■ **EXERCISE INSTRUCTIONS**:
**a)** In the furlough scheme article, what tax charge could HMRC impose on anyone who received a CJRS payment they were not entitled to?
**b)** Copy the furlough scheme article word for word from "However, of particular" to "any CJRS payments.".

■ **DOCUMENT PASSAGE**:
● ● ● ● ●
Last week, HMRC announced plans to penalise company directors who intentionally breach the rules of the UK Government’s furlough scheme as part of new rules being introduced in the forthcoming Finance Bill 2020, the Financial Times has reported. This reportedly includes circumstances where a director did not know about a co-director’s fraudulent conduct.
Under the proposed legislation, payments under the Coronavirus Job Retention Scheme (CJRS) will be treated as taxable income. As well as the Finance Bill 2020 setting out extensive provisions about the tax implications of this, it is proposed that HMRC will be granted additional compliance and enforcement powers to, for example, impose a 100% tax charge on anyone who has received a payment under the scheme to which they were not entitled, or in circumstances where the funds paid out were misapplied (in cases where it was not used to pay employee costs, for example).
However, of particular note – and potential worry for some – is that HMRC reportedly also propose to make company officers jointly and severally liable for penalties raised in relation to CJRS payments. It is reported that the potential penalties will apply in cases of deliberate fraud but could also catch directors who unintentionally breached the rules or who did not know that their fellow directors had made a claim under the scheme. This may result in directors being liable to make payments even in circumstances where they did not personally benefit from any CJRS payments.
● ● ● ● ●
■ **EXTRACTED MATERIAL**:
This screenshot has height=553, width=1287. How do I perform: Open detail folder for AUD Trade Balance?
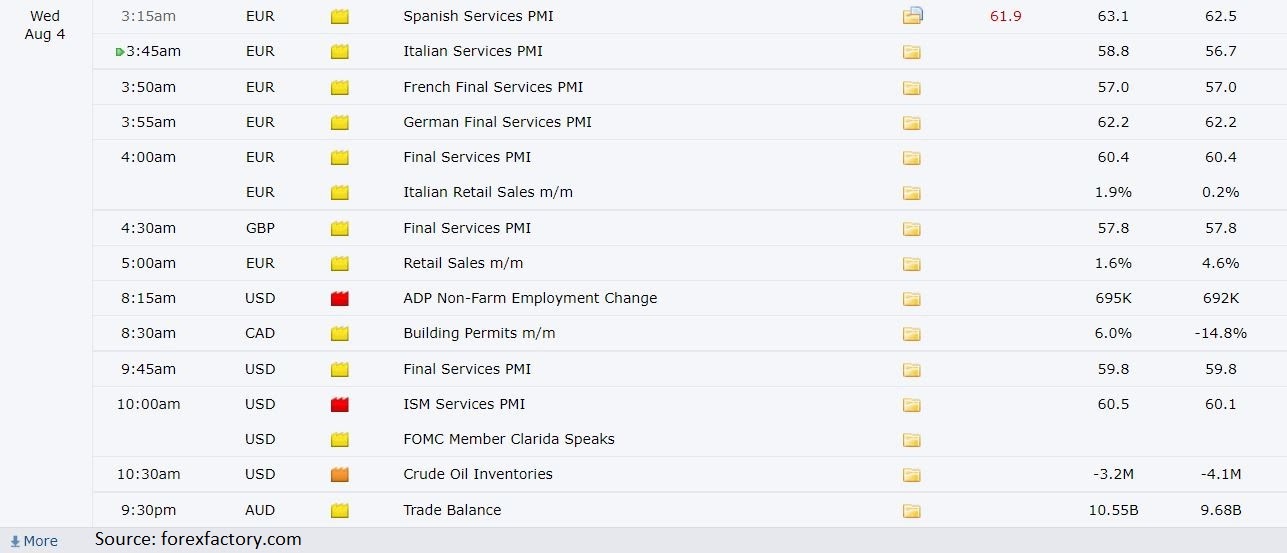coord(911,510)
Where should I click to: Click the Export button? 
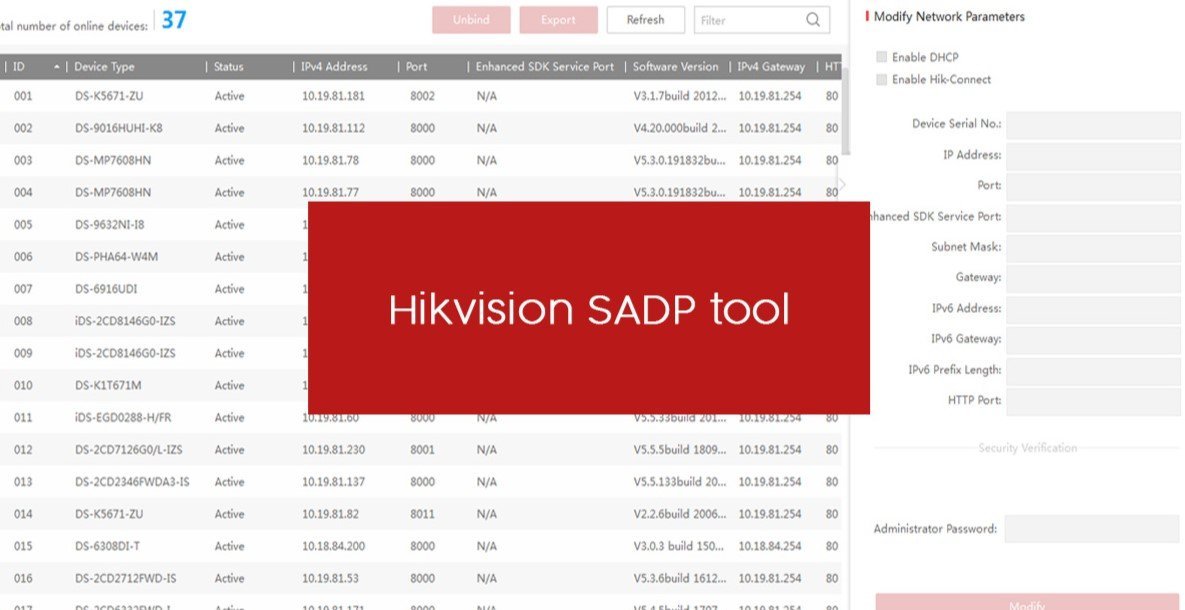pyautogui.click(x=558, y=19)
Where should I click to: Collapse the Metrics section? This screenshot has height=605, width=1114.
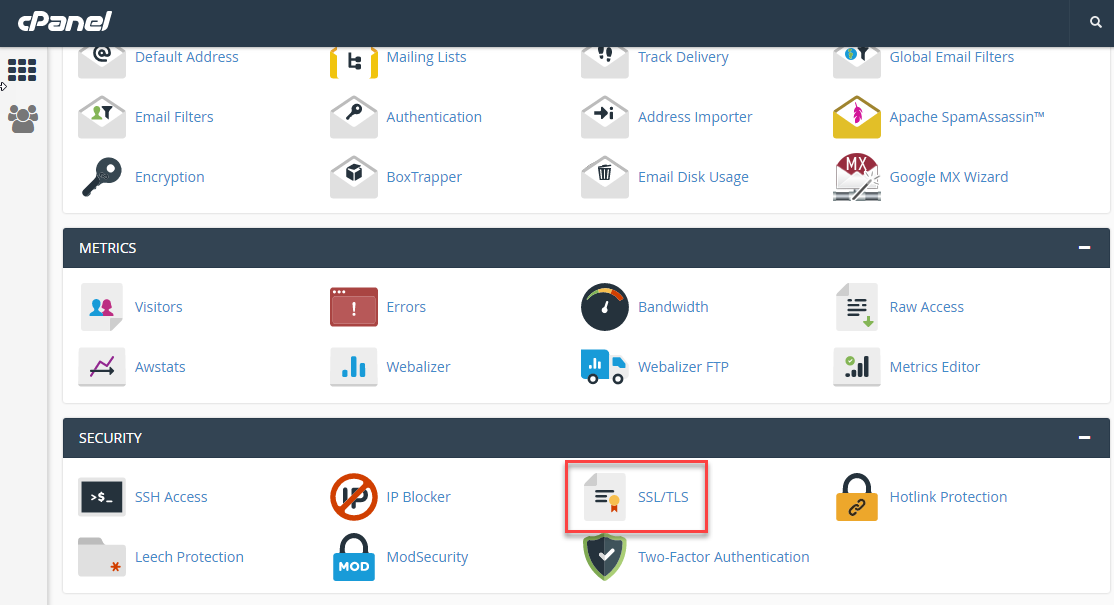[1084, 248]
● ● ● ● ●
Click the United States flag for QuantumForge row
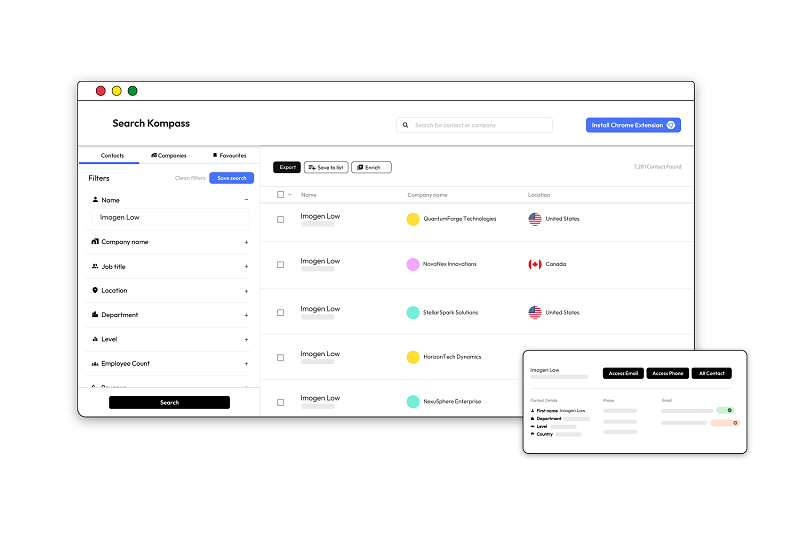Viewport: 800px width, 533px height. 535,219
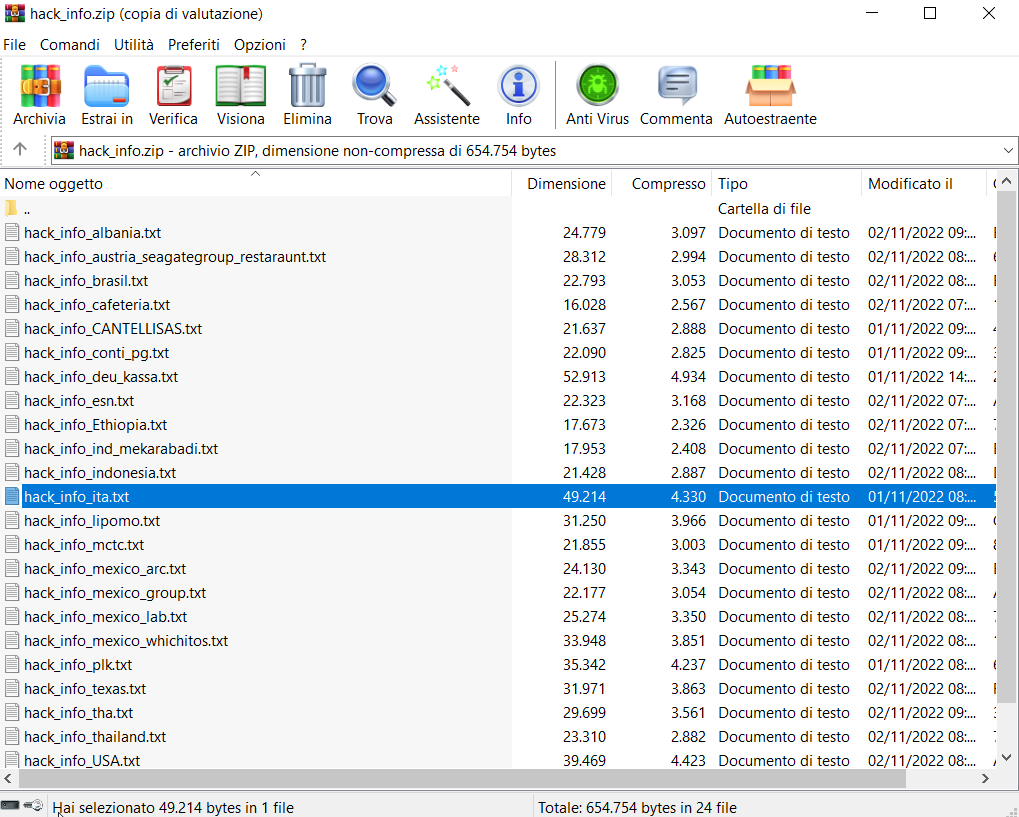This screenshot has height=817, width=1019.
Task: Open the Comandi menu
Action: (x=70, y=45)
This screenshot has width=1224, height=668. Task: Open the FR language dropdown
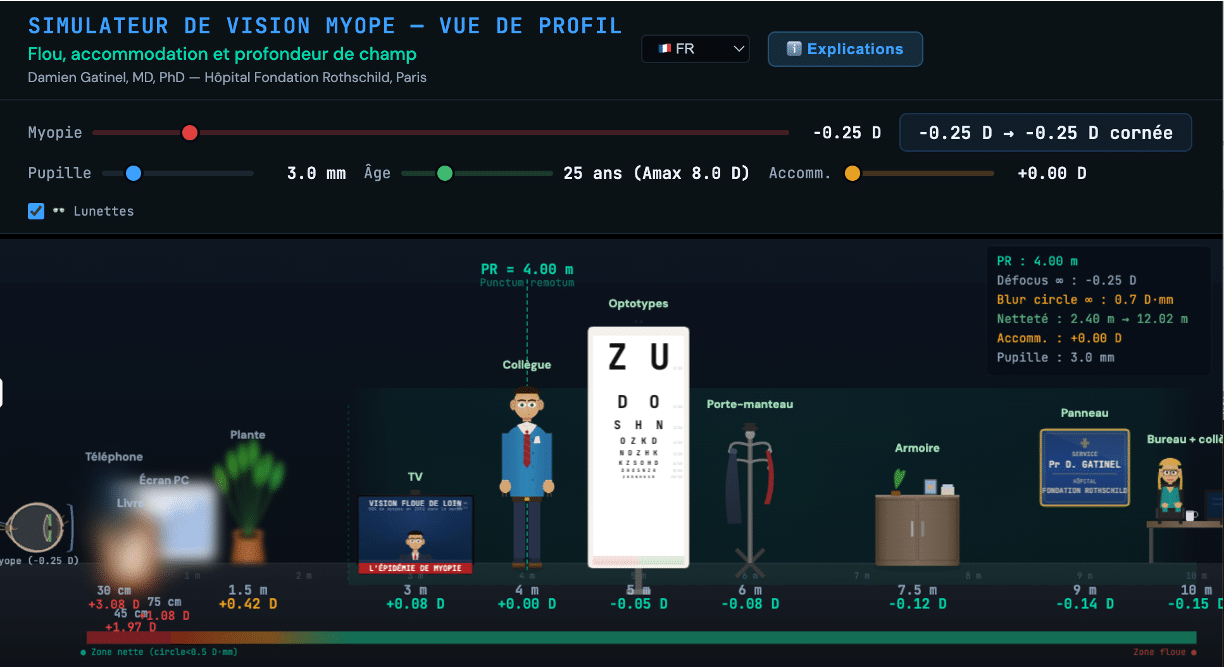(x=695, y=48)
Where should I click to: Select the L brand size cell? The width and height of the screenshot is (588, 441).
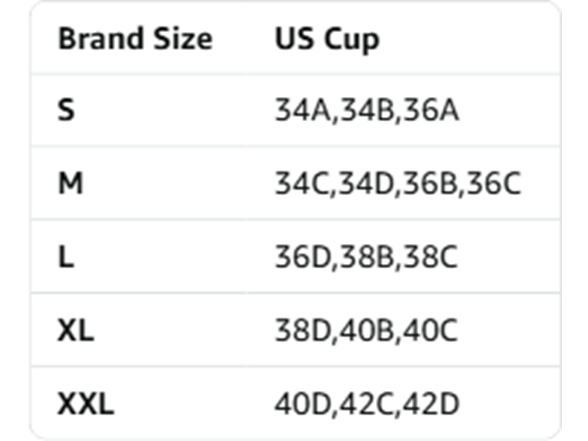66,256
● ● ● ● ●
■ **EXERCISE RESPONSES**:
**a)** A 100% tax charge.

**b)**
However, of particular note – and potential worry for some – is that HMRC reportedly also propose to make company officers jointly and severally liable for penalties raised in relation to CJRS payments. It is reported that the potential penalties will apply in cases of deliberate fraud but could also catch directors who unintentionally breached the rules or who did not know that their fellow directors had made a claim under the scheme. This may result in directors being liable to make payments even in circumstances where they did not personally benefit from any CJRS payments.